A family chest in London has yielded an unexpected imperial Chinese treasure.
What Nan Brake’s descendants long treated as a grandmother’s memento is now headed to auction as a group of works with real historical and market weight. Brake, a British translator who lived in Beijing in the 1950s, worked on English-language publications and subtitled films while building a private collection of Chinese art. She acquired Ming dynasty paintings, embroidered Qing garments, and jade ornaments, then brought them back to London by 1960. For roughly 40 years, the objects remained locked away in a chest.
That changed only after an antiquities specialist examined the group. Roseberys in London will offer the collection on May 12 in its Chinese, Japanese, and Southeast Asian Art auction, where the assembly carries a £40,000 estimate.
The most important lot is a turquoise silk Imperial robe dating to the first half of the 19th century. Specialists believe it was likely made for a male member of the emperor’s family, perhaps for wear during the Summer Ceremonial, when the court moved to cooler surroundings outside Beijing. The robe is embroidered with nine five-clawed dragons, a strictly imperial emblem, along with the sun, moon, constellations, clouds, and a wave border. Roseberys has assigned it an upper estimate of £8,000 to £12,000, and Bill Forrest, head of Asian art at the house, said it is likely to attract interest from Chinese textile or silk museums.
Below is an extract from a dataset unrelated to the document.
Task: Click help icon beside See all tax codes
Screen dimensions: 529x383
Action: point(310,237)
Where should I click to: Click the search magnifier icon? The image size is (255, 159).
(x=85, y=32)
The collection’s strongest work on paper is a Ming dynasty image titled “Man and Horse,” a subject long associated with status and mobility. Seals on the lower right link it to Xiang Yuanbian, one of the most celebrated collectors of the Ming period. It is estimated at £4,000 to £6,000.
Another notable piece is a Qing dynasty silk panel that preserves the cut-out templates for six luxury accessory cases, including a watch holder, snuff bottle pouch, and glasses case. Its four-clawed dragons indicate a rank below the imperial level, but the object still speaks to the precision and hierarchy of courtly dress culture.
Brake’s collection is a reminder that private holdings can carry layered histories: personal, political, and imperial all at once. In this case, a family keepsake has opened onto a much larger story about collecting, memory, and the afterlife of China’s court arts.